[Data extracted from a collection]
>>>>

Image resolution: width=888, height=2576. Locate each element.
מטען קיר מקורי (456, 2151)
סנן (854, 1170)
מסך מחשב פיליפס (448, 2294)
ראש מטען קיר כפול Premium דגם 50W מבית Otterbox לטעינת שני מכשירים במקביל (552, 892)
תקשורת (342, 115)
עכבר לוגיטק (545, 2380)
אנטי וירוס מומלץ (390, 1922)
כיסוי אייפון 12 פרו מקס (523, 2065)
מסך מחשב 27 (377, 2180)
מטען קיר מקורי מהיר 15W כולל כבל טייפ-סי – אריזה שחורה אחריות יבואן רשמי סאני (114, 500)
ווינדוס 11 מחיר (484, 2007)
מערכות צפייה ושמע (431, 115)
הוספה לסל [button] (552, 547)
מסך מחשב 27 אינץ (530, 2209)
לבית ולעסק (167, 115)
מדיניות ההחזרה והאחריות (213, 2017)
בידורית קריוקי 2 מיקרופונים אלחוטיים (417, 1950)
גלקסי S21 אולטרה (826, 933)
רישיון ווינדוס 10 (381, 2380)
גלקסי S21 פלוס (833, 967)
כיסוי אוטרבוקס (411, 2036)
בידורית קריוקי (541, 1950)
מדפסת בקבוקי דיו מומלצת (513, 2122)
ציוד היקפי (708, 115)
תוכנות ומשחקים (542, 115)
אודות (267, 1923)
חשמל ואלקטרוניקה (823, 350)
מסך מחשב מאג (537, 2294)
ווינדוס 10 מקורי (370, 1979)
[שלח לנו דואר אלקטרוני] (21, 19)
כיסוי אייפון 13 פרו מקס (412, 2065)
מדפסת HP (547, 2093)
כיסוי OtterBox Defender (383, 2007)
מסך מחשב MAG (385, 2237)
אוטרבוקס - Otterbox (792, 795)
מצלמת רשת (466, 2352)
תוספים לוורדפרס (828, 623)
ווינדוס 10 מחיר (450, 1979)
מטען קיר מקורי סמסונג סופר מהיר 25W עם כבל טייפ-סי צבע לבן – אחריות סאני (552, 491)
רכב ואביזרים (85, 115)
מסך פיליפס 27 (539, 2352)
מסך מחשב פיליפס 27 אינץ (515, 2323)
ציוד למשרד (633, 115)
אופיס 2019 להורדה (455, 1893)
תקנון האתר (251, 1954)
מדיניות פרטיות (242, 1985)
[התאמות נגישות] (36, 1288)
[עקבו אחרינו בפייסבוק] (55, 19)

<<<<

*Task statement*: Write out each line above containing "מחשב".

*Answer to this exercise*:
מסך מחשב פיליפס (448, 2294)
מסך מחשב 27 (377, 2180)
מסך מחשב 27 אינץ (530, 2209)
מסך מחשב מאג (537, 2294)
מסך מחשב MAG (385, 2237)
מסך מחשב פיליפס 27 אינץ (515, 2323)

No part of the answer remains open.